- Associated Press - Tuesday, April 28, 2015

BOISE, Idaho (AP) - At least five prominent female Idaho attorneys who applied for an opening on the U.S. District Court bench have not received interviews from the state’s U.S. senators, though four men seeking the job have.

“We are extremely concerned,” said Peg Dougherty, co-chair of the Judicial Recruitment Committee for Idaho Women Lawyers. “Are the senators even aware that Idaho is the only state without a woman on the federal court bench at the district level? If they are aware, do they care?”

U.S. Attorney Wendy Olson, U.S. Magistrate Judge Candy Dale and Boise attorney Terri Pickens Manweiler are among the attorneys who say they completed questionnaires made available by Republican U.S. Sens. Mike Crapo and Jim Risch.

“I did that in January,” Olson told The Spokesman Review newspaper in Spokane, Washington, (https://bit.ly/1dolbH4 ) in a story Tuesday. “And that is the last I have heard. I got a reply email saying they received my application, but other than that, I’ve not been contacted, not heard anything from the senators.”

Dale said she returned the questionnaire in December but has not been contacted. Dale, with her seven-year record as a federal magistrate judge, is a possible front-runner. But she also wrote the decision that overturned Idaho’s ban on same-sex marriage, a decision Republicans disliked.

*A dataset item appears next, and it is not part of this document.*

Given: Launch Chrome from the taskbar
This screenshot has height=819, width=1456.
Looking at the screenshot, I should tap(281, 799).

Manweiler said she submitted it in December.

“I heard through the grapevine that I was too progressive for the position, which is patently absurd,” she said. “I’m about as middle-of-the-road as you can get, which is exactly what the position needs.”

The newspaper reports that four men who interviewed for the job declined to comment, as did the senators.

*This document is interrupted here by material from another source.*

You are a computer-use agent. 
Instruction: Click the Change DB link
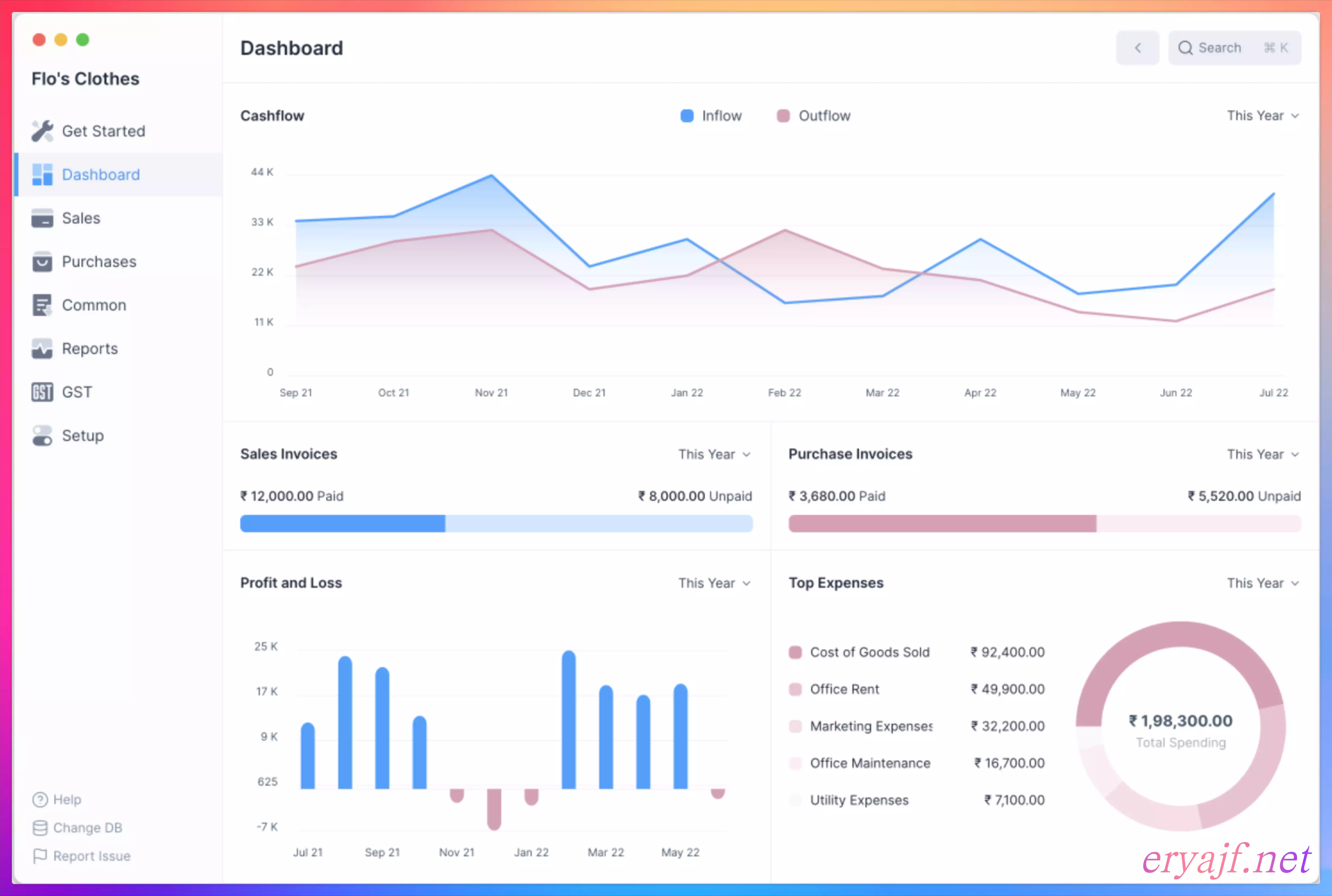(x=87, y=827)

“The judgeship application process is entirely confidential and remains ongoing,” said Risch’s press secretary, Suzanne Wrasse.

Crapo’s press secretary, Lindsay Nothern, said the senators were working through the confidential process.

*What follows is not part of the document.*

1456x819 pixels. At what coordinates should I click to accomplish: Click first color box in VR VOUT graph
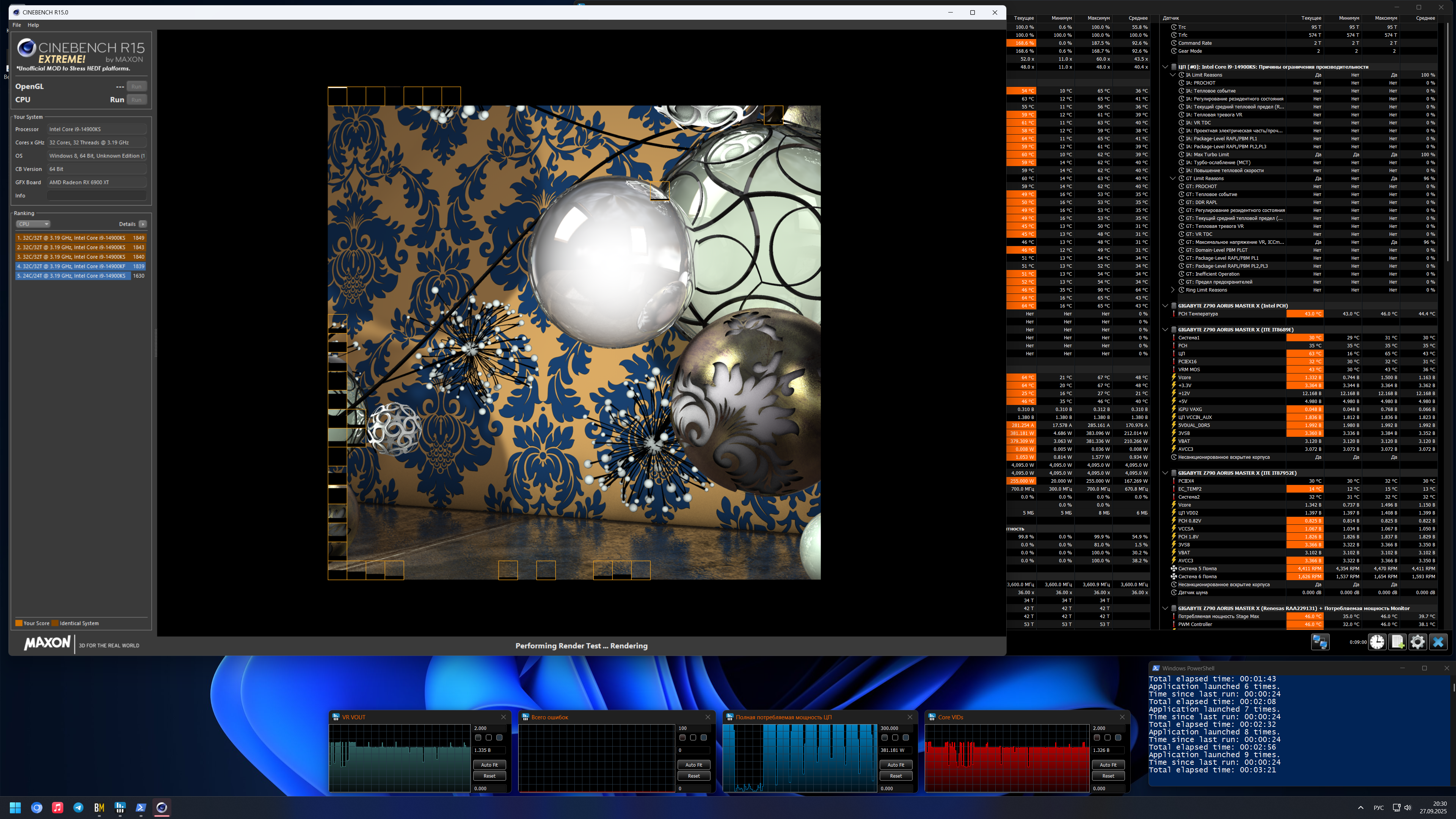478,737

The senators will make a recommendation, but President Barack Obama will select a nominee who must be confirmed by the U.S. Senate.

U.S. District Court Judge Edward Lodge notified the president in September that he plans to assume senior status July 3, a choice that allows him to provide volunteer service and handle a reduced number of cases. If a new judge isn’t in place by then, only U.S. District Judge Lynn Winmill would be left.